--- Written exercise ---
Scale the rows below, from the line containing "Return/Exchange Information (180, 1811)" through the final row, inclusive: copy every line, keeping request lines unchanged. Multiply each answer coordinate by 2.1 and round it to a whole number, rounding halves up.

--- Material for this exercise ---
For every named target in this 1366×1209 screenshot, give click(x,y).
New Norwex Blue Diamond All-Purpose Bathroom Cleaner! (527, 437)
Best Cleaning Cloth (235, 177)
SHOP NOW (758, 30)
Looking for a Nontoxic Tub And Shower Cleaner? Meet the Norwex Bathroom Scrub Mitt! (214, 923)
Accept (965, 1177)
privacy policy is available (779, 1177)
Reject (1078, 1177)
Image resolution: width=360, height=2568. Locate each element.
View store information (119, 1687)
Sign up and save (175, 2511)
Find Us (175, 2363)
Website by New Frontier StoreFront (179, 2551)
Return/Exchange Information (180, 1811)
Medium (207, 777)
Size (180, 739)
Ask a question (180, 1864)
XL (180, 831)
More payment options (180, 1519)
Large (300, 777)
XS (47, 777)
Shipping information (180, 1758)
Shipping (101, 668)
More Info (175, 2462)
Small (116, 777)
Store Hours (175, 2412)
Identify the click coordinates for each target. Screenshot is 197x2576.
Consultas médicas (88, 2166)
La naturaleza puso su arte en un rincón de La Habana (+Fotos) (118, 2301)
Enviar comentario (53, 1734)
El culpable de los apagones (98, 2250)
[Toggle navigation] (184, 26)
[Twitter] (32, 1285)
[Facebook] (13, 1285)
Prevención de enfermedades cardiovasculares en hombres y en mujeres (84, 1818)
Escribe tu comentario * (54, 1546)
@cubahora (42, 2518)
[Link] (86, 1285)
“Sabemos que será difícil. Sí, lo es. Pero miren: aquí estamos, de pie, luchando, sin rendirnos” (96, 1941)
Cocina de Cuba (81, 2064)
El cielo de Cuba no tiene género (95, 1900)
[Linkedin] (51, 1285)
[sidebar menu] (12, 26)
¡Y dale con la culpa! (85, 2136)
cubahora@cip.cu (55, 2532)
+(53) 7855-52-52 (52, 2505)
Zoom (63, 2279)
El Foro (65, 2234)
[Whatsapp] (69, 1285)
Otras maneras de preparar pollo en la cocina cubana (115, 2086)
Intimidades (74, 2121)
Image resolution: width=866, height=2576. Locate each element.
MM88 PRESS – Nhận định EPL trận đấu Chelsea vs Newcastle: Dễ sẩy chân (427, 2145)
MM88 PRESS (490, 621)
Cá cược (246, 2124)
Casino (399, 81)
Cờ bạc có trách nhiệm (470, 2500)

--- Correct response ---
Return/Exchange Information (378, 3803)
Medium (435, 1632)
Size (378, 1552)
Ask a question (378, 3914)
XL (378, 1745)
More payment options (378, 3190)
Large (630, 1632)
XS (99, 1632)
Shipping information (378, 3692)
Shipping (212, 1403)
More Info (368, 5170)
Small (244, 1632)
Store Hours (368, 5065)
Identify the click coordinates for each target. Screenshot is 197x2576.
Consultas médicas (185, 4549)
La naturaleza puso su arte en un rincón de La Habana (+Fotos) (248, 4832)
Enviar comentario (111, 3641)
El culpable de los apagones (206, 4725)
[Toggle navigation] (386, 55)
[Twitter] (67, 2699)
[Facebook] (27, 2699)
Prevención de enfermedades cardiovasculares en hombres y en mujeres (176, 3818)
Escribe tu comentario * (113, 3247)
@cubahora (88, 5288)
[Link] (181, 2699)
“Sabemos que será difícil. Sí, lo es. Pero miren: aquí estamos, de pie, luchando, sin rendirnos” (202, 4076)
Cocina de Cuba (170, 4334)
El cielo de Cuba no tiene género (200, 3990)
[Linkedin] (107, 2699)
[sidebar menu] (25, 55)
¡Y dale con la culpa! (179, 4486)
cubahora@cip.cu (116, 5317)
+(53) 7855-52-52 (109, 5261)
Zoom (132, 4786)
El Foro (137, 4691)
[Whatsapp] (145, 2699)
Otras maneras de preparar pollo en la cocina cubana (242, 4381)
Intimidades (155, 4454)
Image resolution: width=866, height=2576. Locate each element.
MM88 PRESS – Nhận định EPL trận đấu Chelsea vs Newcastle: Dễ sẩy chân (897, 4505)
MM88 PRESS (1029, 1304)
Cá cược (517, 4460)
Casino (838, 170)
Cờ bạc có trách nhiệm (987, 5250)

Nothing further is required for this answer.